Embodiment 57: The non-transitory computer readable medium of embodiment 48, the operations further comprising identifying a tumor family, class, and sub-class based on the classification of the tumor.
Embodiment 58: The non-transitory computer readable medium of embodiment 57, wherein the tumor sub-class is identified based on clusters of characteristics identified by the classifier.
Embodiment 59: The non-transitory computer readable medium of embodiment 48, wherein when the confidence score is above a threshold, there is high confidence in the classification.
Embodiment 60: The non-transitory computer readable medium of embodiment 59, wherein the threshold is at least 0.9.
Embodiment 61: The non-transitory computer readable medium of embodiment 48, wherein when the confidence score is below 0.5 or the classifier cannot generate a classification, the operations further comprise generating an alert for a new class or sub-class.
Embodiment 62: The non-transitory computer readable medium of embodiment 61 the operations further comprising generating the new class or sub-class.

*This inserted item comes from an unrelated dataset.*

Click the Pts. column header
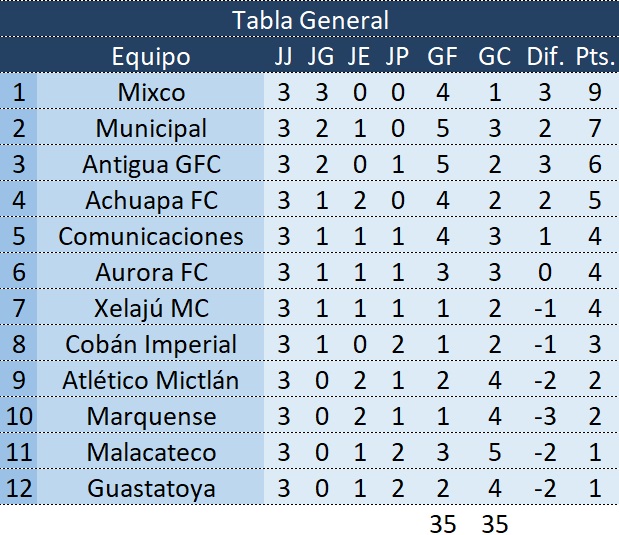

Embodiment 63: The non-transitory computer readable medium of embodiment 62, the operations further comprising updating the reference set with the new class or sub-class.
Embodiment 64: The non-transitory computer readable medium of embodiment 48, wherein the unsupervised clustering uses uniform manifold approximation and projection (UMAP) dimensionality reduction and/or additional dimensionality reduction methodologies.
Embodiment 65: The non-transitory computer readable medium of embodiment 48, the operations further comprising training the classifier prior to receiving the methylation profile.
The present subject matter was made with U.S. government support. The U.S. government has certain rights in this subject matter.